Vienna TengC.S.: The YouTube generation and the quick reaction on this medium enables that fans can often see your latest performances very quick (in part) on the internet. But you also chose to record classical music videos that, surely in the case of the beautiful video “Gravity” (which has been watched more than 300,000 times), and the Taiwanese classical Ludao Xiaoyequ - “Green Island” - which melodically sounds nearly like Enya´s world music - gained you a lot of new fans and probably brought a new aesthetic serious depth to you when being portrayed as an artist. What does the medium video mean to you, and do you want to record new ones?

Vienna Teng: A “composed” music video is a chance to tell new stories with a song. I’ve only had the chance to make two videos, but I would love to make more. Even better, I hope someday to make a collaborative video with my fans. I’ve seen a few artists and bands do this in different, creative ways, and it’s such a wonderful expression of how music connects people.

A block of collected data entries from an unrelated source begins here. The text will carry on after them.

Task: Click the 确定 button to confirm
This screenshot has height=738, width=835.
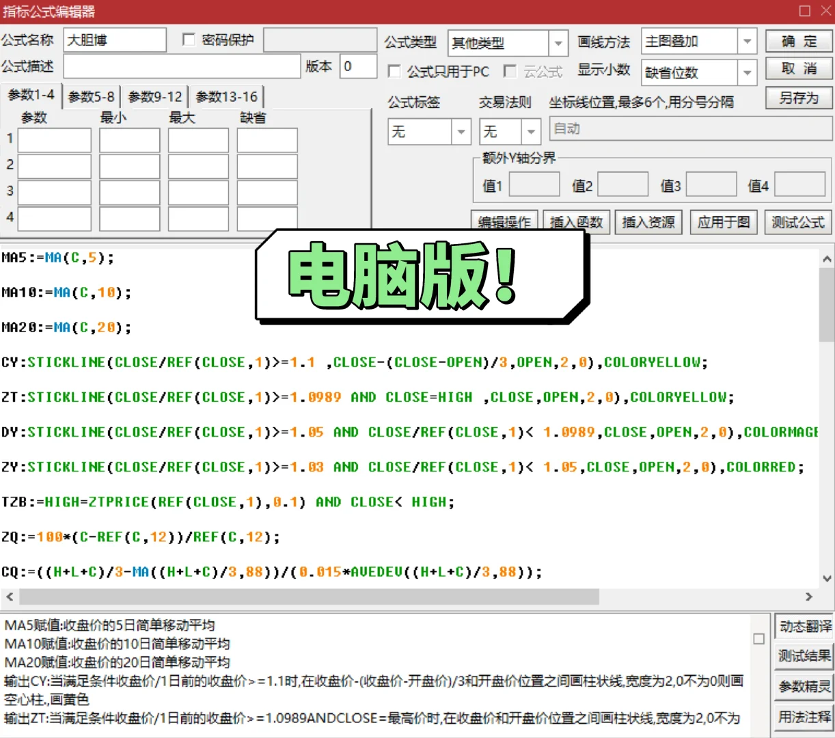Action: point(798,41)
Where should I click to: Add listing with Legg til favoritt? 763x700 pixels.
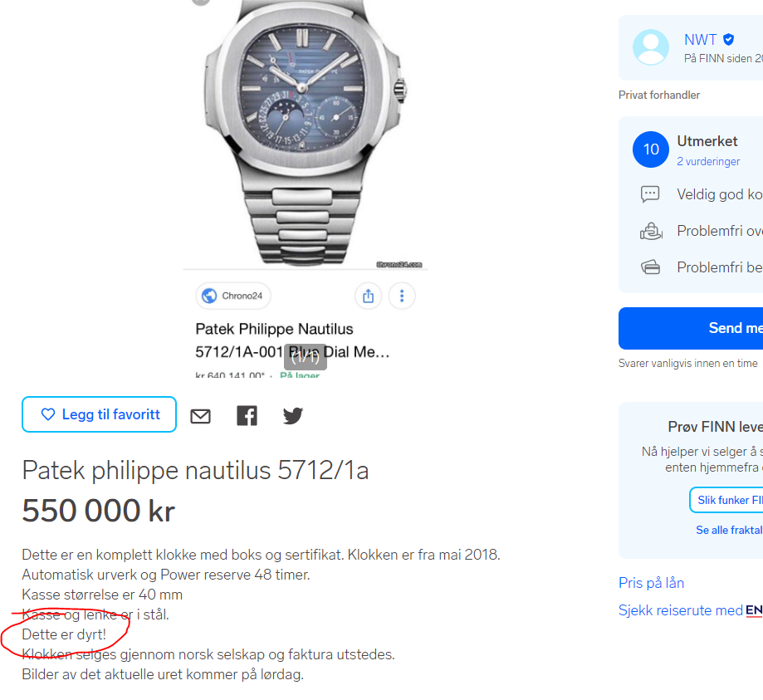(99, 414)

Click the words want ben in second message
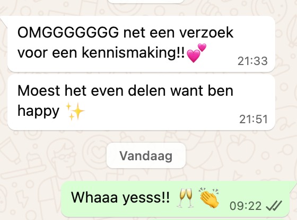[x=202, y=90]
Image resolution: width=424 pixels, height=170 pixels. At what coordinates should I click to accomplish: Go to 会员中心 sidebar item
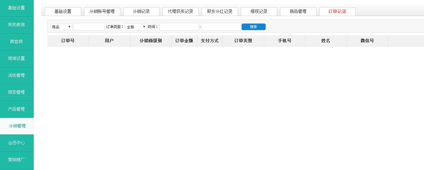[17, 143]
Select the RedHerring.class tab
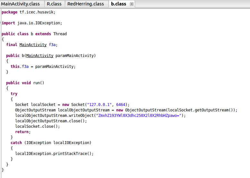 [86, 4]
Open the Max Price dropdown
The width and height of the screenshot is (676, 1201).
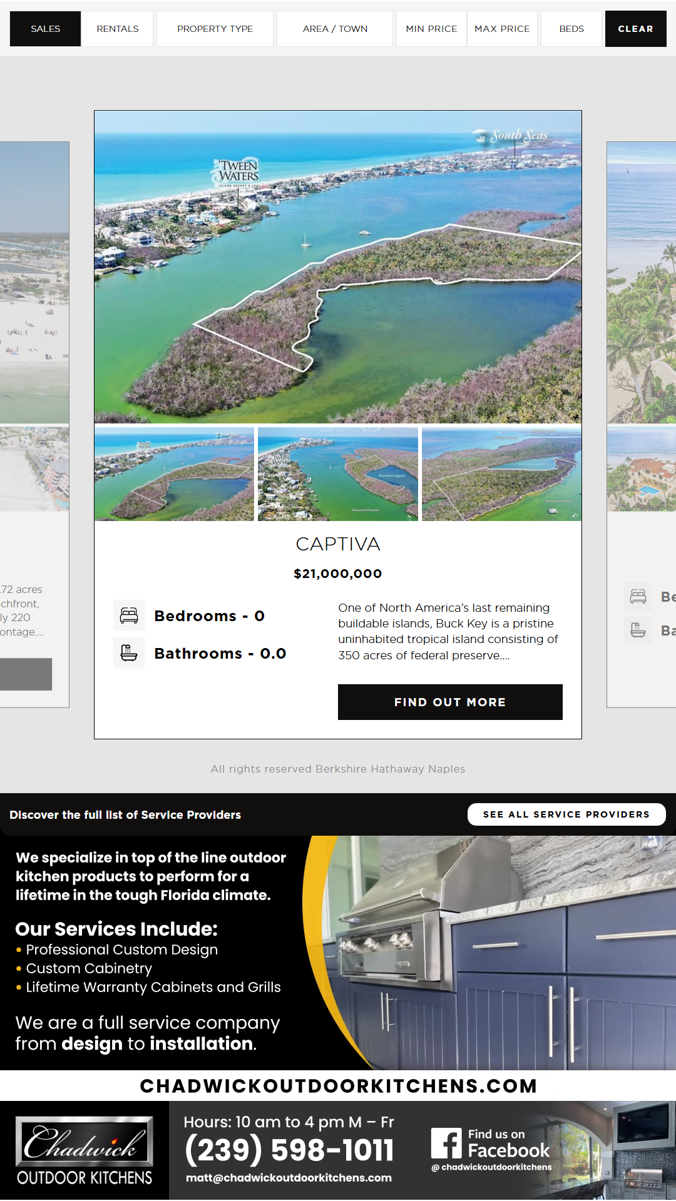[x=502, y=29]
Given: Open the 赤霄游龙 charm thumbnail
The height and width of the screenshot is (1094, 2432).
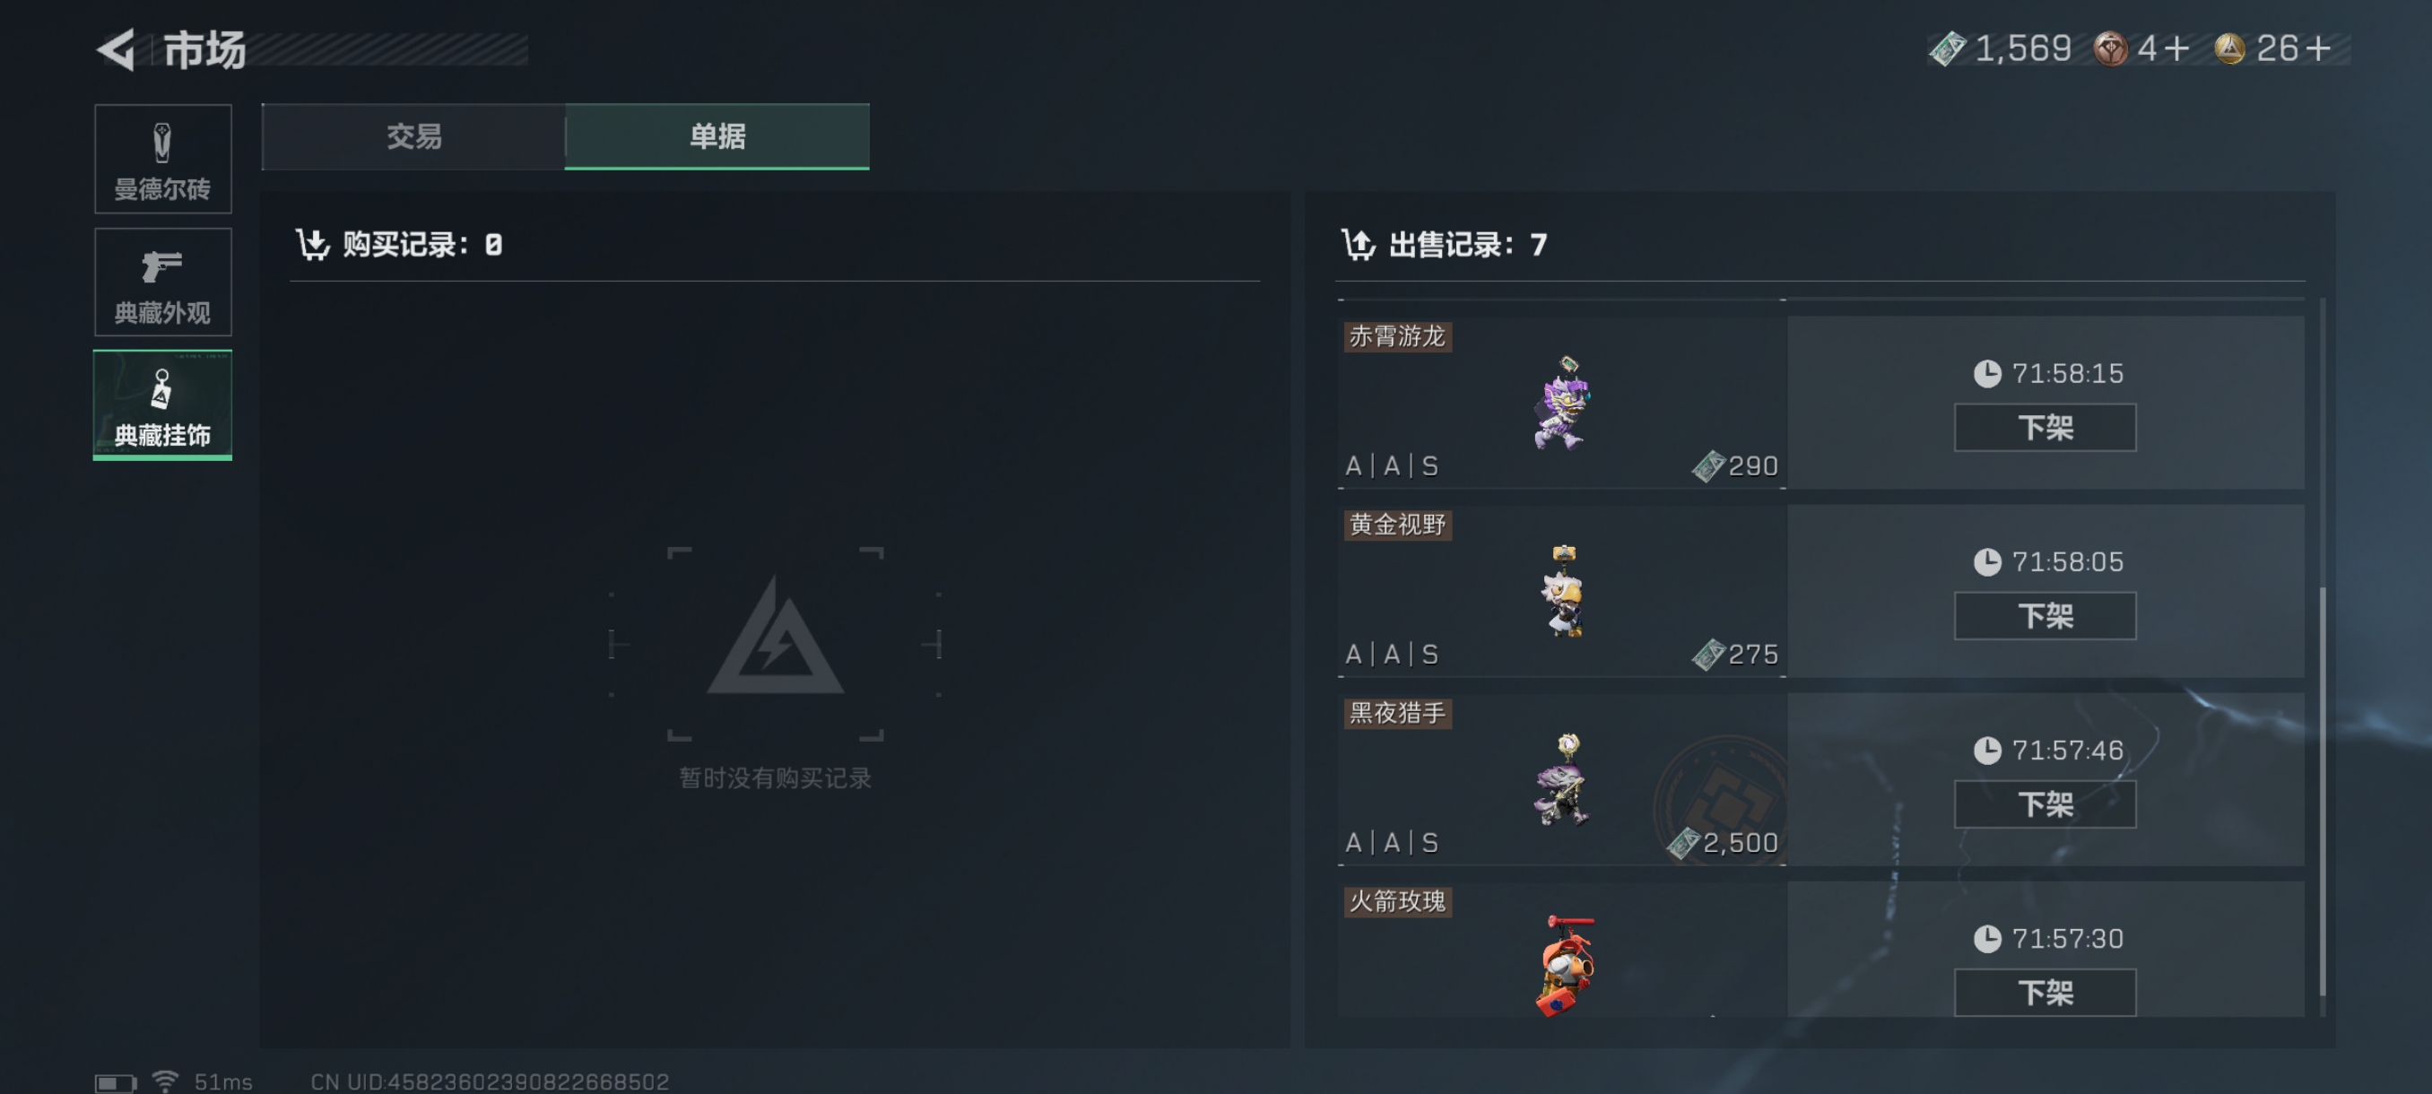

C.S.: Now a question to your “craft”, in the broadest sense. At a concert you gave in Marburg, I saw a big man crying who later told me he could not even understand English. In Berlin at the “Babylon” I saw two people crying and smiling at the same time, when you sang a Chinese good night song at the end of your performance. Now, I doubt that the two people could understand Chinese, and hence the language does not seem to play the vital role. What feelings, what emotions would you like to transport towards the audience?

Vienna Teng: One of the most beautiful, powerful aspects of music is its ability to transcend language. Sometimes the sound of words, combined with the sound of voices and instruments, conveys meaning that goes beyond the literal message in the lyrics, and people respond in unexpected ways. So I try not to be very specific in what I intend the audience to feel; I just want the songs to reach each person’s heart in some way.

C.S.: Now to your newest things to come up. In August 2011, the German audience can see you three times in Cologne, Kassel and at the Rheingau Musikfestival. Are there any other dates for the German audience to bear in mind?

Vienna Teng: We’ll be performing in Hannover on 11 August, and because the Cologne date on 10 August has sold out, there will be an additional performance on 13 August at Altes Pfandhaus. It’s always a joy for us to perform in Germany—the more shows the better!

C.S.: Thanks a lot for the opportunity to talk and all the best to you this year, xie xie!